Work to complete — The answer should hold only the lines from the one containing "The width and height of the screenshot is (467, 263)." through the one containing "Click the Wednesday, Oct 19 date text" in the entries below, copied exactly, without pictures.
Records shown START
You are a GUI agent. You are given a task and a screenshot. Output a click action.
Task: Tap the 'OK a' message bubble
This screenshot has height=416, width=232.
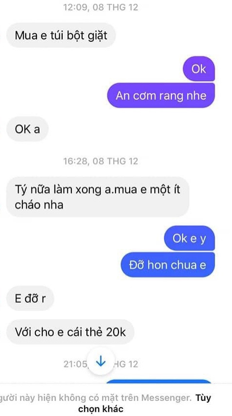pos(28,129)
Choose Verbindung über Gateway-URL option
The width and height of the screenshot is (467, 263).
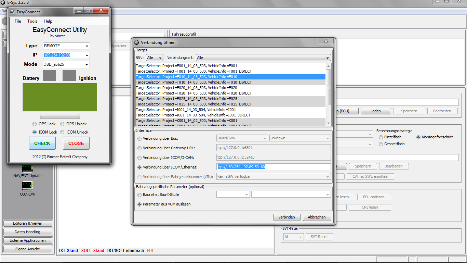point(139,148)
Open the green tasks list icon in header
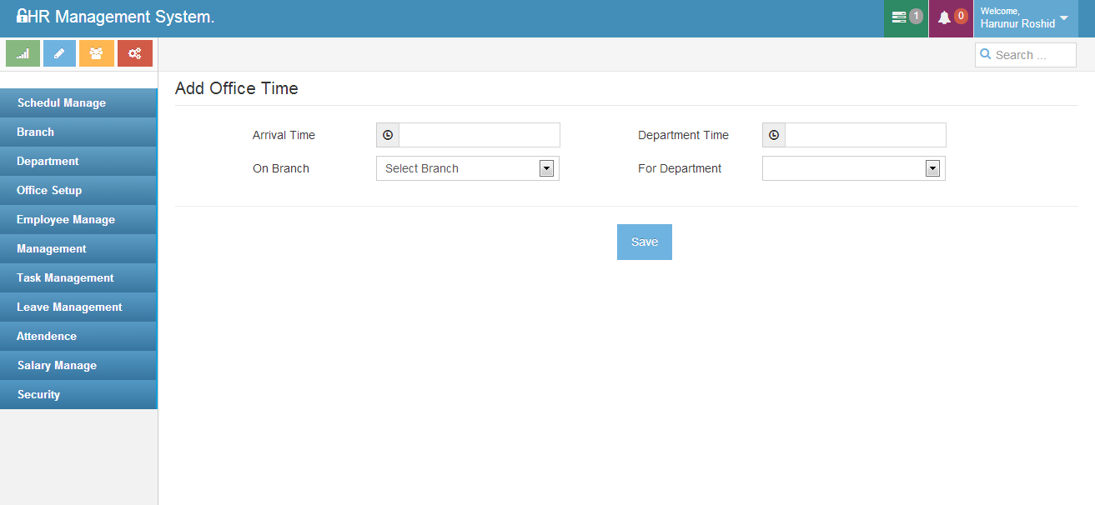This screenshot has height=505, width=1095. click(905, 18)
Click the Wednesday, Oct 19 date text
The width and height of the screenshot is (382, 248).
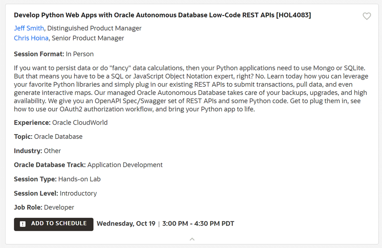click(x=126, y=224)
Records shown END
Records shown START
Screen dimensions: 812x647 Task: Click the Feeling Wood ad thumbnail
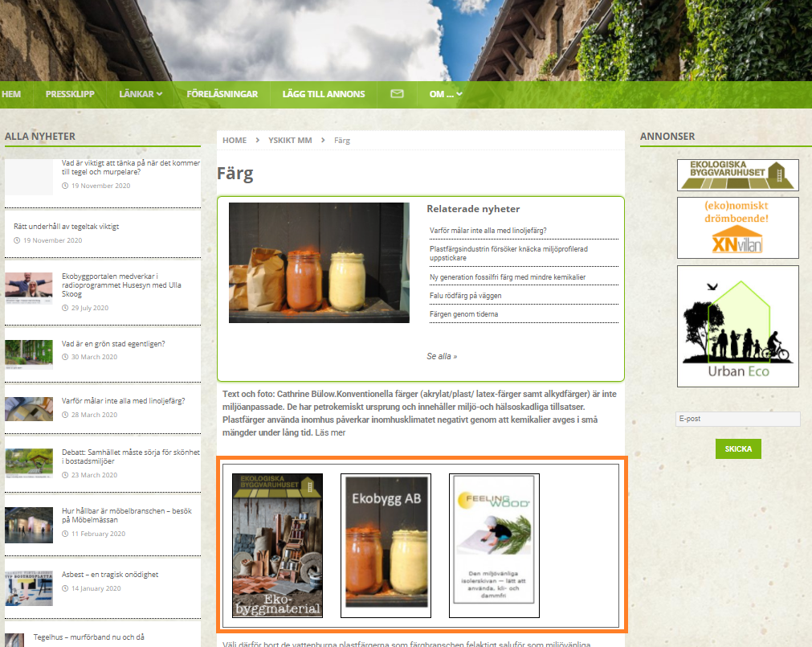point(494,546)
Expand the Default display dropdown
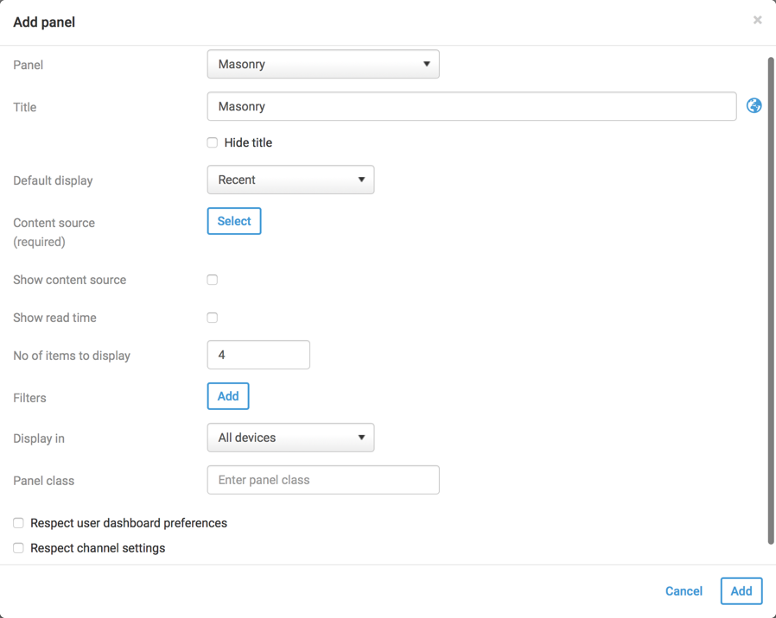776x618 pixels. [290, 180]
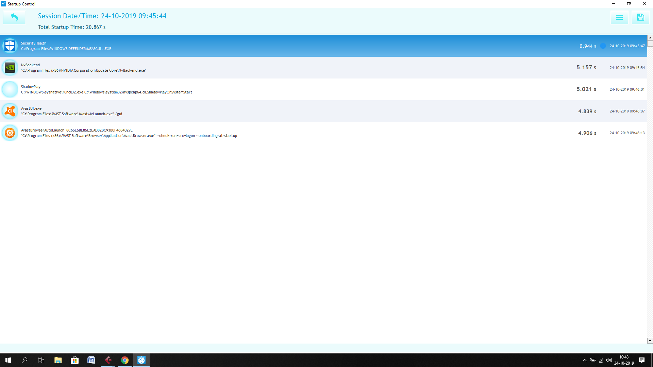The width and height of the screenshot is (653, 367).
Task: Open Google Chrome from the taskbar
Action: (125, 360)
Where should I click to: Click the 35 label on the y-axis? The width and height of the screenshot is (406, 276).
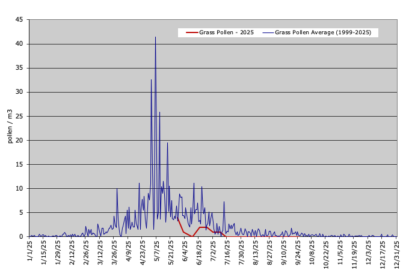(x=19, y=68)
Records shown END
Solution to this task —
The width and height of the screenshot is (467, 263).
point(139,148)
Open the green tasks list icon in header
This screenshot has height=505, width=1095. click(905, 18)
Click the Wednesday, Oct 19 date text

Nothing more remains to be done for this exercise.